* [Exercise]
Please reproduce every record, keeping each one exactly as written.
··· Dataset records ···
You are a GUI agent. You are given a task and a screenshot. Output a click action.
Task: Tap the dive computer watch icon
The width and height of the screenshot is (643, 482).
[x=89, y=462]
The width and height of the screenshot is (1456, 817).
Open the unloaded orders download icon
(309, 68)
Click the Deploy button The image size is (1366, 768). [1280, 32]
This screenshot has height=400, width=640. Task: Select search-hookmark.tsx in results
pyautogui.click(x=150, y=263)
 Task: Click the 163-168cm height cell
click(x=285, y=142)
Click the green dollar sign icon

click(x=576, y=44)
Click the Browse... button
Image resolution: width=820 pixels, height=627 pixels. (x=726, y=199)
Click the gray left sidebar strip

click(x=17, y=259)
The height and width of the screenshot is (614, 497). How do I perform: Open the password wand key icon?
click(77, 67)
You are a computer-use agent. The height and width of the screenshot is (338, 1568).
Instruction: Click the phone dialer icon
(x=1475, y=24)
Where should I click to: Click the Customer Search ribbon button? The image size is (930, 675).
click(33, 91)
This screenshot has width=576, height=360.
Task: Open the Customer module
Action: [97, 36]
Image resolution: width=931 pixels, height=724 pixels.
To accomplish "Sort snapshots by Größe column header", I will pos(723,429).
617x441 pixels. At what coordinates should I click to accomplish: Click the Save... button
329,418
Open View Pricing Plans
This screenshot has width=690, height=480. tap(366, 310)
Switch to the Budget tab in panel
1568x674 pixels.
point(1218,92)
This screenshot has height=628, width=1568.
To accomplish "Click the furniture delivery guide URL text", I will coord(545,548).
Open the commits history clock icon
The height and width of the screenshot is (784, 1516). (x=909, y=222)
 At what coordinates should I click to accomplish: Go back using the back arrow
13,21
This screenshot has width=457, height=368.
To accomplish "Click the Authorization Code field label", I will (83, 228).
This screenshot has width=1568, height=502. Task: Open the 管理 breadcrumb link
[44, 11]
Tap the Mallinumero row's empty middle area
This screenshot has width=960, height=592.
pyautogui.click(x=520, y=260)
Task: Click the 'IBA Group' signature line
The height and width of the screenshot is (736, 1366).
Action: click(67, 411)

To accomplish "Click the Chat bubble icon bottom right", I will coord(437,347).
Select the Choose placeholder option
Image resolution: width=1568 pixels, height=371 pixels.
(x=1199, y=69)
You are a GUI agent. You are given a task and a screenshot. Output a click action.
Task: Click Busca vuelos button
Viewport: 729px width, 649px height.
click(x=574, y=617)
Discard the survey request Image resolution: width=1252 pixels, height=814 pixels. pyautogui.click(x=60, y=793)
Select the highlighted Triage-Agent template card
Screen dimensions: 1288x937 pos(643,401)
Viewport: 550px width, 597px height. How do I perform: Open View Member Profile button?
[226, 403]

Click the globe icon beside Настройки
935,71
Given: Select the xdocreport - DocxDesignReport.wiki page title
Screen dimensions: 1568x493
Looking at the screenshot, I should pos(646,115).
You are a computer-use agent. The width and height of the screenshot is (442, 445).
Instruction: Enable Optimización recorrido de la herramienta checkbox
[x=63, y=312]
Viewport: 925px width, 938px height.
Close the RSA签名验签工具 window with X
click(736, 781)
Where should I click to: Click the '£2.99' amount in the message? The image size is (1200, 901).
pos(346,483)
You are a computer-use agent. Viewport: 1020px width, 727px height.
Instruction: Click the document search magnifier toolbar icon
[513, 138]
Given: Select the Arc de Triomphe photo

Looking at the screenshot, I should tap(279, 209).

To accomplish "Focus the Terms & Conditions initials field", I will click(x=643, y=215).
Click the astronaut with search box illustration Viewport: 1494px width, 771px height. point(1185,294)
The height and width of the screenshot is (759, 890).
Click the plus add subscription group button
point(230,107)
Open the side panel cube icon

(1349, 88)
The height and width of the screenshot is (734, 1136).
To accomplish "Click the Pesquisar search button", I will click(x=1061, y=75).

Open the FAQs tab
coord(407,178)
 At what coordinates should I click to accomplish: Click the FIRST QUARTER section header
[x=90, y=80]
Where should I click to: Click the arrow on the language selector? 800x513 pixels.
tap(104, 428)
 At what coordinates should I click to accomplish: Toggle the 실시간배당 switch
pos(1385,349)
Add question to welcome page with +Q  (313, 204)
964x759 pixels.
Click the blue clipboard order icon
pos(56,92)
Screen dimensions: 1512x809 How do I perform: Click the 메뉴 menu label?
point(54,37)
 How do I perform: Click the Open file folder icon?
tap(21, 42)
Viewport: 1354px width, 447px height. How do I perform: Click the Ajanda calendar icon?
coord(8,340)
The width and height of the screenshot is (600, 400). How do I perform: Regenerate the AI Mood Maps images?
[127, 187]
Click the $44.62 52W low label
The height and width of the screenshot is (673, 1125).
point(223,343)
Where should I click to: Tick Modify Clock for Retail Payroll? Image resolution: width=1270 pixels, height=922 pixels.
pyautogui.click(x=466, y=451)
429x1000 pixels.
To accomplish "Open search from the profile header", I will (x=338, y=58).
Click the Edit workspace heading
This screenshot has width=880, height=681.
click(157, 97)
···
* [Written response]
You are a GUI agent. You are given a task and a screenshot. Output a click action.
Task: Tap the dive computer watch icon
The width and height of the screenshot is (643, 482).
[x=89, y=462]
The width and height of the screenshot is (1456, 817).
Open the unloaded orders download icon
(309, 68)
Click the Deploy button The image size is (1366, 768). [1280, 32]
This screenshot has height=400, width=640. Task: Select search-hookmark.tsx in results
pyautogui.click(x=150, y=263)
 Task: Click the 163-168cm height cell
click(x=285, y=142)
Click the green dollar sign icon

click(x=576, y=44)
Click the Browse... button
Image resolution: width=820 pixels, height=627 pixels. (x=726, y=199)
Click the gray left sidebar strip

click(x=17, y=259)
The height and width of the screenshot is (614, 497). How do I perform: Open the password wand key icon?
click(77, 67)
You are a computer-use agent. The height and width of the screenshot is (338, 1568).
Instruction: Click the phone dialer icon
(x=1475, y=24)
Where should I click to: Click the Customer Search ribbon button? The image size is (930, 675).
click(33, 91)
This screenshot has width=576, height=360.
Task: Open the Customer module
Action: [97, 36]
Image resolution: width=931 pixels, height=724 pixels.
To accomplish "Sort snapshots by Größe column header", I will pos(723,429).
617x441 pixels. At what coordinates should I click to accomplish: Click the Save... button
329,418
Open View Pricing Plans
This screenshot has width=690, height=480. tap(366, 310)
Switch to the Budget tab in panel
1568x674 pixels.
point(1218,92)
This screenshot has height=628, width=1568.
To accomplish "Click the furniture delivery guide URL text", I will coord(545,548).
Open the commits history clock icon
The height and width of the screenshot is (784, 1516). (x=909, y=222)
 At what coordinates should I click to accomplish: Go back using the back arrow
13,21
This screenshot has width=457, height=368.
To accomplish "Click the Authorization Code field label", I will (83, 228).
This screenshot has width=1568, height=502. Task: Open the 管理 breadcrumb link
[44, 11]
Tap the Mallinumero row's empty middle area
This screenshot has width=960, height=592.
pyautogui.click(x=520, y=260)
Task: Click the 'IBA Group' signature line
The height and width of the screenshot is (736, 1366).
Action: click(67, 411)

To accomplish "Click the Chat bubble icon bottom right", I will coord(437,347).
Select the Choose placeholder option
Image resolution: width=1568 pixels, height=371 pixels.
(x=1199, y=69)
You are a GUI agent. You are given a task and a screenshot. Output a click action.
Task: Click Busca vuelos button
Viewport: 729px width, 649px height.
click(x=574, y=617)
Discard the survey request Image resolution: width=1252 pixels, height=814 pixels. pyautogui.click(x=60, y=793)
Select the highlighted Triage-Agent template card
Screen dimensions: 1288x937 pos(643,401)
Viewport: 550px width, 597px height. How do I perform: Open View Member Profile button?
[226, 403]

Click the globe icon beside Настройки
935,71
Given: Select the xdocreport - DocxDesignReport.wiki page title
Screen dimensions: 1568x493
Looking at the screenshot, I should pos(646,115).
You are a computer-use agent. The width and height of the screenshot is (442, 445).
Instruction: Enable Optimización recorrido de la herramienta checkbox
[x=63, y=312]
Viewport: 925px width, 938px height.
Close the RSA签名验签工具 window with X
click(736, 781)
Where should I click to: Click the '£2.99' amount in the message? The image size is (1200, 901).
pos(346,483)
You are a computer-use agent. Viewport: 1020px width, 727px height.
Instruction: Click the document search magnifier toolbar icon
[513, 138]
Given: Select the Arc de Triomphe photo

Looking at the screenshot, I should tap(279, 209).

To accomplish "Focus the Terms & Conditions initials field", I will click(x=643, y=215).
Click the astronaut with search box illustration Viewport: 1494px width, 771px height. point(1185,294)
The height and width of the screenshot is (759, 890).
Click the plus add subscription group button
point(230,107)
Open the side panel cube icon

(1349, 88)
The height and width of the screenshot is (734, 1136).
To accomplish "Click the Pesquisar search button", I will click(x=1061, y=75).

Open the FAQs tab
coord(407,178)
 At what coordinates should I click to accomplish: Click the FIRST QUARTER section header
[x=90, y=80]
Where should I click to: Click the arrow on the language selector? 800x513 pixels.
tap(104, 428)
 At what coordinates should I click to accomplish: Toggle the 실시간배당 switch
pos(1385,349)
Add question to welcome page with +Q  (313, 204)
964x759 pixels.
Click the blue clipboard order icon
pos(56,92)
Screen dimensions: 1512x809 How do I perform: Click the 메뉴 menu label?
point(54,37)
 How do I perform: Click the Open file folder icon?
tap(21, 42)
Viewport: 1354px width, 447px height. How do I perform: Click the Ajanda calendar icon?
coord(8,340)
The width and height of the screenshot is (600, 400). How do I perform: Regenerate the AI Mood Maps images?
[127, 187]
Click the $44.62 52W low label
The height and width of the screenshot is (673, 1125).
point(223,343)
Where should I click to: Tick Modify Clock for Retail Payroll? Image resolution: width=1270 pixels, height=922 pixels.
pyautogui.click(x=466, y=451)
429x1000 pixels.
To accomplish "Open search from the profile header", I will (x=338, y=58).
Click the Edit workspace heading
This screenshot has width=880, height=681.
click(157, 97)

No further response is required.